EU AI Act Compliance Checklist: What Every Business Needs to Know

TL;DR:

  • The EU AI Act applies to any organization whose AI systems interact with people in the EU, regardless of where the organization is based
  • Compliance requirements scale with risk: prohibited practices are already banned, high-risk system obligations phase in through August 2027, and limited-risk transparency requirements take effect August 2026
  • High-risk AI systems require conformity assessments, technical documentation, quality management systems, human oversight provisions, and post-market monitoring
  • This checklist covers what you need to assess, document, and implement for each risk tier

The EU AI Act is the most comprehensive AI regulation in the world. It entered into force in August 2024 and is being implemented in phases through 2027. Unlike sector-specific regulations, the AI Act applies horizontally across industries, classifying AI systems by risk level and imposing obligations that scale with that classification.

The Act’s territorial scope is broad. It applies to providers of AI systems placed on the EU market, deployers of AI systems within the EU, and providers and deployers located outside the EU whose AI system outputs are used within the EU. If your AI system affects people in the EU, the Act likely applies to you regardless of where your organization is headquartered.

This checklist translates the Act’s requirements into actionable compliance steps. For the broader governance context, see our AI governance readiness guide. For a comprehensive approach to identifying and mitigating AI-specific risks (which the Act requires for high-risk systems), see our AI risk assessment framework.

Step 1: Classify Your AI Systems by Risk

The first compliance action is determining which of the Act’s risk tiers applies to each AI system your organization develops or deploys. This classification determines your obligations.

Prohibited AI Practices (in force since February 2025)

Verify that none of your AI systems fall into the prohibited category. These practices are banned entirely:

  • Social scoring systems that evaluate individuals based on social behavior or personality characteristics, leading to detrimental treatment
  • AI that exploits vulnerabilities of specific groups (age, disability, social or economic situation) to materially distort behavior in a way that causes significant harm
  • Untargeted scraping of facial images from the internet or CCTV footage to build facial recognition databases
  • Emotion recognition in workplace or educational settings (with limited exceptions)
  • Biometric categorization systems that categorize individuals based on sensitive characteristics (race, political opinions, sexual orientation, religious beliefs)
  • Real-time remote biometric identification in public spaces for law enforcement (with narrow exceptions for serious crime)

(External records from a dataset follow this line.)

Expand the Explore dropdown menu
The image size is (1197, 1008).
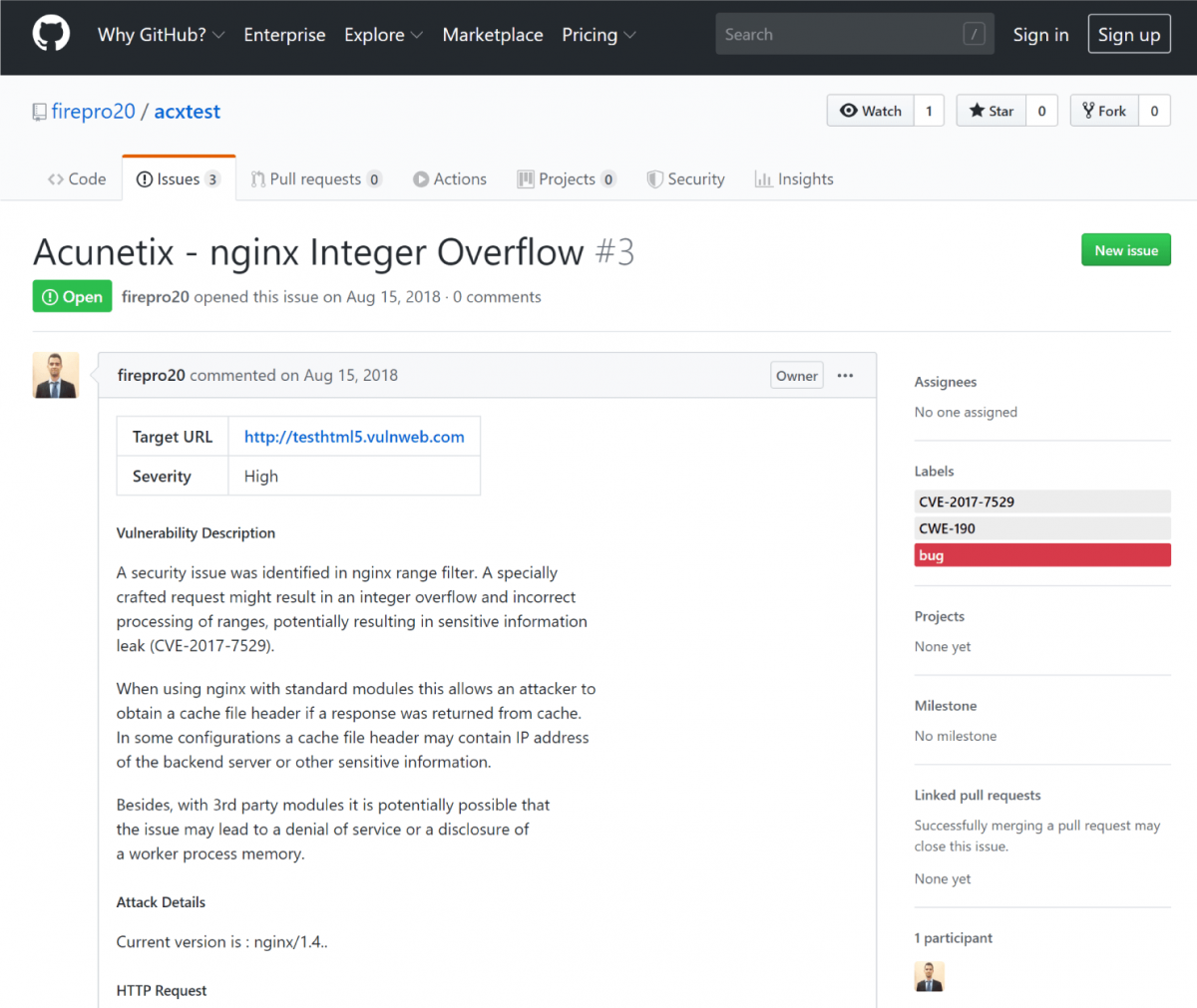(383, 35)
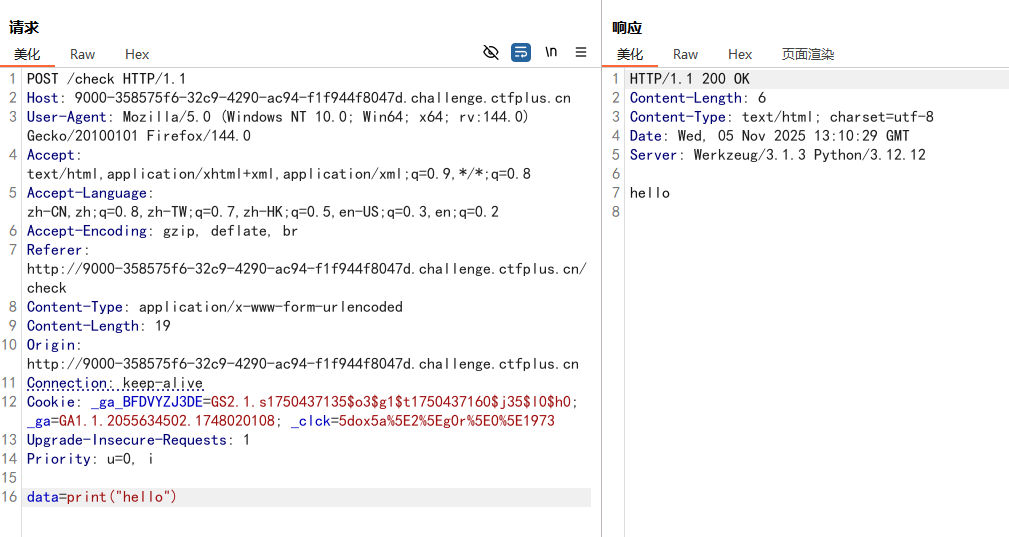
Task: Click the hello text in response body
Action: point(650,193)
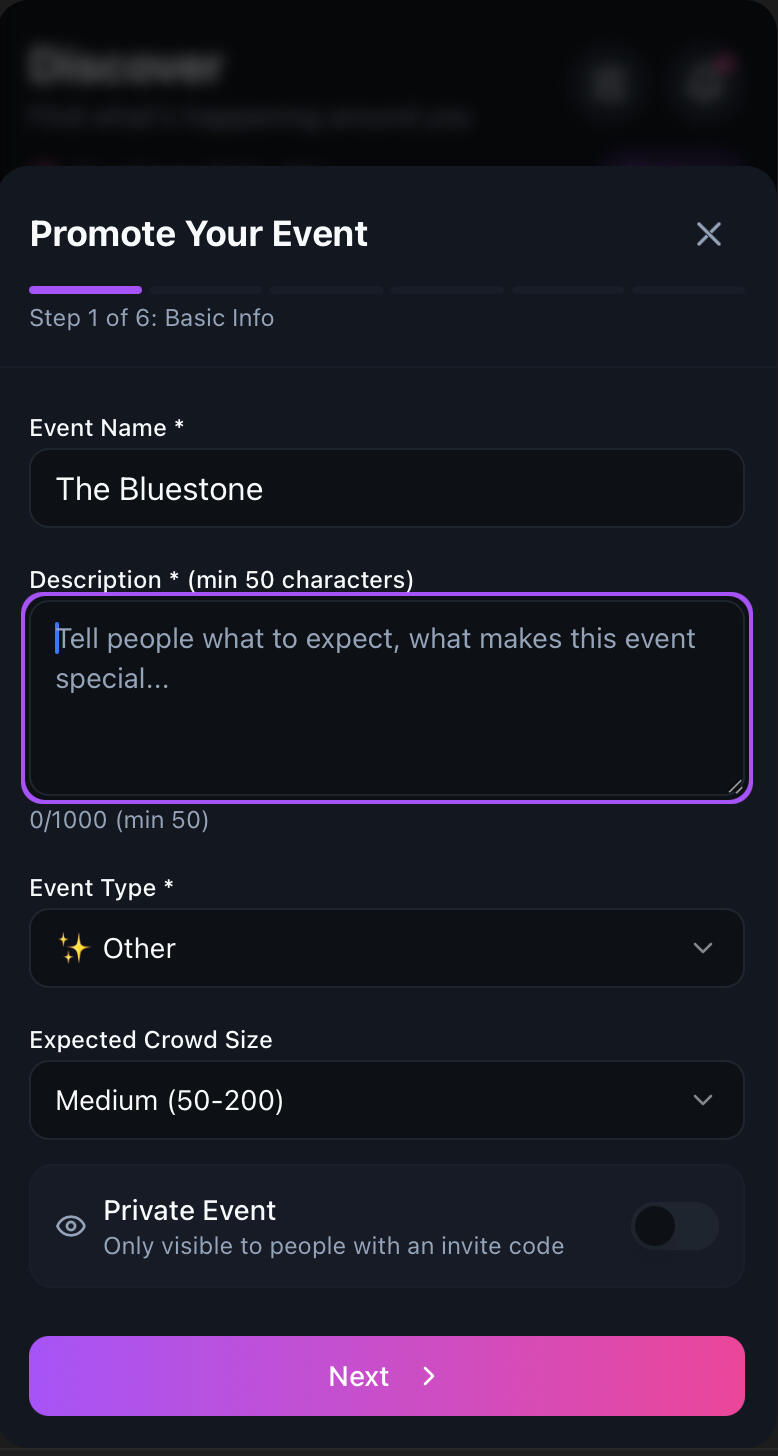Jump to the last progress step segment
Viewport: 778px width, 1456px height.
pyautogui.click(x=689, y=290)
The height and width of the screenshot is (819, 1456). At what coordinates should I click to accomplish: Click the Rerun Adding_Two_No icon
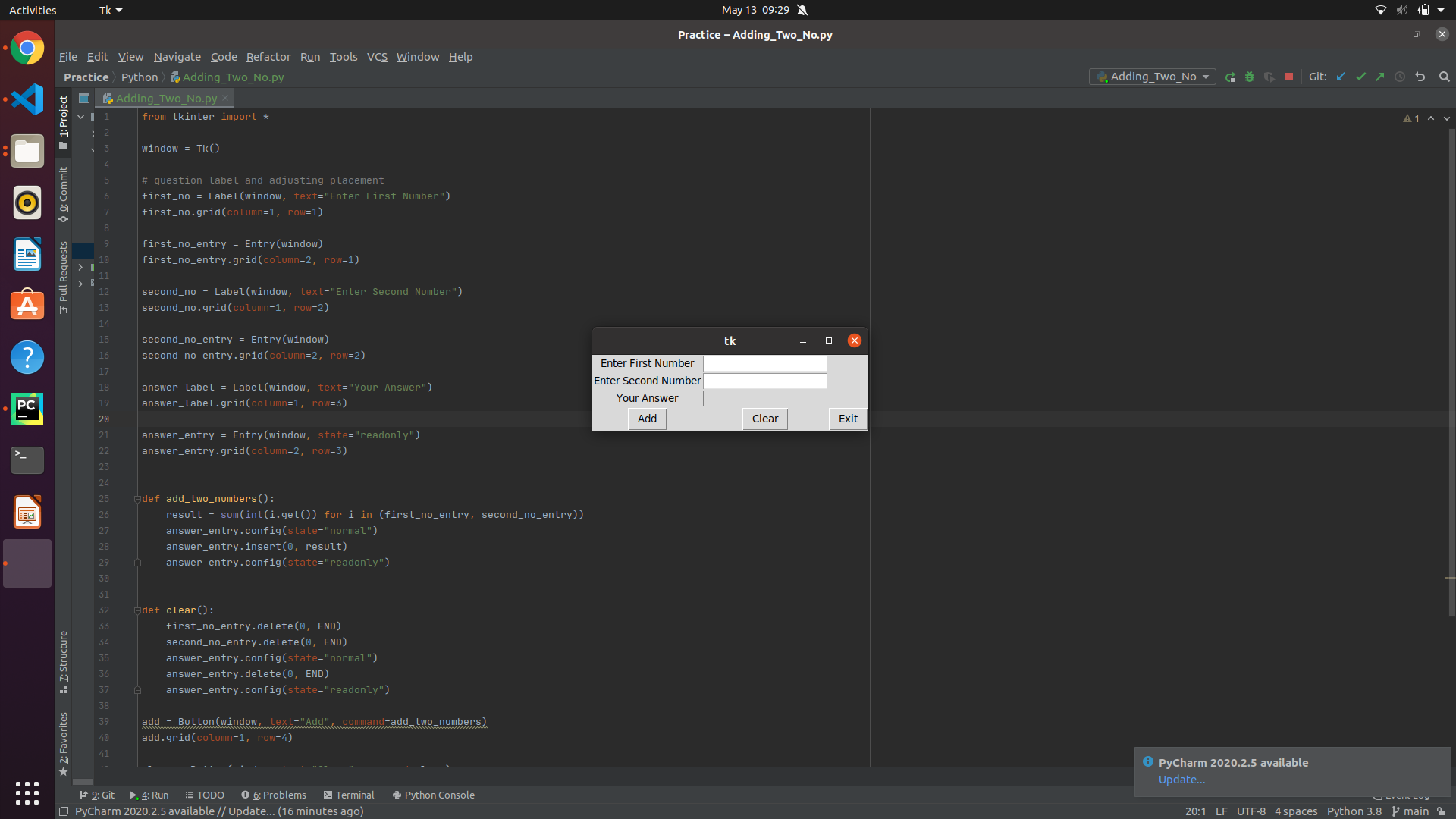[x=1230, y=77]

If any of your AI systems fall into these categories, they must be discontinued. There is no compliance pathway for prohibited practices.

High-Risk AI Systems

High-risk classification applies to AI systems used in specified domains where errors could significantly affect individuals. Review each AI system against these categories:

Annex I (product safety legislation): AI systems that are safety components of products regulated under existing EU product safety legislation (medical devices, aviation, automotive, machinery, toys, marine equipment, rail, civil aviation).

Annex III (standalone high-risk systems):

  • Biometric identification and categorization of natural persons
  • Management and operation of critical infrastructure (energy, water, transport, digital)
  • Education and vocational training (access, assessment, monitoring)
  • Employment and worker management (recruitment, promotion, termination, task allocation, monitoring)
  • Access to essential services (credit scoring, insurance pricing, emergency services dispatch)
  • Law enforcement (risk assessment, evidence reliability, crime prediction)
  • Migration, asylum, and border control
  • Administration of justice and democratic processes

If an AI system falls into any Annex III category, it is presumptively high-risk. A limited exception exists: if the AI system does not pose a significant risk of harm to health, safety, or fundamental rights, the provider may argue it is not high-risk, but this requires documented justification.

Limited-Risk AI Systems

AI systems that interact directly with natural persons and are not classified as high-risk fall under limited-risk transparency obligations:

  • Chatbots and conversational AI (must disclose AI involvement to users)
  • Emotion recognition systems not prohibited (must inform subjects)
  • AI-generated content (deepfakes, synthetic text, generated images must be labeled as AI-generated)
  • Biometric categorization systems not prohibited (must inform subjects)

Minimal-Risk AI Systems

AI systems that don’t fall into any of the above categories (spam filters, AI-enabled video games, inventory management AI, internal productivity tools) have no specific obligations under the Act, though voluntary codes of practice are encouraged.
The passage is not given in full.